=== Work instruction ===
Each line below that contains the word "agent" must be copied.

Dataset items:
::::

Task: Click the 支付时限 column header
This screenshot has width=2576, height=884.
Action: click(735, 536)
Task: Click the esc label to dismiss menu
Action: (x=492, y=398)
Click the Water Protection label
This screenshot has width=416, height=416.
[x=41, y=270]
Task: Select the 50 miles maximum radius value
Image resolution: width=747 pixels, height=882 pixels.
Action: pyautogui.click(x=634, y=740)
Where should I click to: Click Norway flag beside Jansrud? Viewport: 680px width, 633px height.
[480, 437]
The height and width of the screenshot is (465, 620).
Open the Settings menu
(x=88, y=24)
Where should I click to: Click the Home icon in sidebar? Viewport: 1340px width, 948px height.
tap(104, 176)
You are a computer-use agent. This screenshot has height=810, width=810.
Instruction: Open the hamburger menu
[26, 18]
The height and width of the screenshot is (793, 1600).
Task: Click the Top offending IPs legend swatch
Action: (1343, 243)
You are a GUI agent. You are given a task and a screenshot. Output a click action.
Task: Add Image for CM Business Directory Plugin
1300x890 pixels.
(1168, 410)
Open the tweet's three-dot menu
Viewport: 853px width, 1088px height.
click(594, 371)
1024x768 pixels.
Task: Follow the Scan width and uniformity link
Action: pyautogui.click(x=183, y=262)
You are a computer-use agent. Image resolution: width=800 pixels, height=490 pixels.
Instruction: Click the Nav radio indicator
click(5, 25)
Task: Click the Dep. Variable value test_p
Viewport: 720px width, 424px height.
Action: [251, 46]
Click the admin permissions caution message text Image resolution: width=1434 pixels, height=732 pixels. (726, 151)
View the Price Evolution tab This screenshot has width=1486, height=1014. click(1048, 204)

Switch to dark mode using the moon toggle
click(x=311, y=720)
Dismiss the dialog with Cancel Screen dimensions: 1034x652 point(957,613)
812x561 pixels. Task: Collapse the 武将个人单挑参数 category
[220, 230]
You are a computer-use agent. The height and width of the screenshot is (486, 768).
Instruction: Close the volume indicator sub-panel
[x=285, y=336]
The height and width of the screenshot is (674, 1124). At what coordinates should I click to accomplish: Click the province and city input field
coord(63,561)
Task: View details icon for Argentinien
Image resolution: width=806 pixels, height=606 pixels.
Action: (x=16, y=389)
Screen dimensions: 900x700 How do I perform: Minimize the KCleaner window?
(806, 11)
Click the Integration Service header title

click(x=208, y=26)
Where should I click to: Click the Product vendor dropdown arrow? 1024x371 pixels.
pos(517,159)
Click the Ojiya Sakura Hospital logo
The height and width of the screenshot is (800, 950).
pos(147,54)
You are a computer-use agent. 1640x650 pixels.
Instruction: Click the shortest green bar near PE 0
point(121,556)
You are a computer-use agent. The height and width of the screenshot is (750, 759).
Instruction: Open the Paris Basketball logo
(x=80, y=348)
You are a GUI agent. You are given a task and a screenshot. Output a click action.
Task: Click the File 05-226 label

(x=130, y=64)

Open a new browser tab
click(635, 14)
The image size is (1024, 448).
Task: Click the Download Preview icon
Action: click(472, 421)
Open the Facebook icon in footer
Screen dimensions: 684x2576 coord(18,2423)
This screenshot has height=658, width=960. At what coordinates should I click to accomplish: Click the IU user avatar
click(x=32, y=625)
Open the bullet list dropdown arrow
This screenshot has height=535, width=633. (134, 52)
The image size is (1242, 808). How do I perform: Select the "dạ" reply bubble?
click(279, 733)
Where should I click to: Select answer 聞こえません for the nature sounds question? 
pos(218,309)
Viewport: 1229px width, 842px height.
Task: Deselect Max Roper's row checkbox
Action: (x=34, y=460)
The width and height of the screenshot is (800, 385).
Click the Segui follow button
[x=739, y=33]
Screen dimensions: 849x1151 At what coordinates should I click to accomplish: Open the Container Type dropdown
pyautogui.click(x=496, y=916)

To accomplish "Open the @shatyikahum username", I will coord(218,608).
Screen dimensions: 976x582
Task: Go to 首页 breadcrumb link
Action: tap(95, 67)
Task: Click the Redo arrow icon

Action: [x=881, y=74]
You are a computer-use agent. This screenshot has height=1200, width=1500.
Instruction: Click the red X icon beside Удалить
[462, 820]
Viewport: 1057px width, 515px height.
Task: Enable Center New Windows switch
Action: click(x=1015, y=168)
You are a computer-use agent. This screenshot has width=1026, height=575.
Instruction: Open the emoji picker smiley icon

::::

=== Solution for this task ===
You are a computer-use agent. This screenshot has height=810, width=810.
You are a GUI agent. You are given a task and a screenshot. Output a click action.
You are a computer-use agent. Image resolution: width=800 pixels, height=490 pixels.
You are a computer-use agent. The height and width of the screenshot is (486, 768).
You are a computer-use agent. 1640x650 pixels.
You are a computer-use agent. The height and width of the screenshot is (750, 759).
You are a GUI agent. You are given a task and a screenshot. Output a click action.
You are a computer-use agent. This screenshot has height=1200, width=1500.
You are a computer-use agent. This screenshot has width=1026, height=575.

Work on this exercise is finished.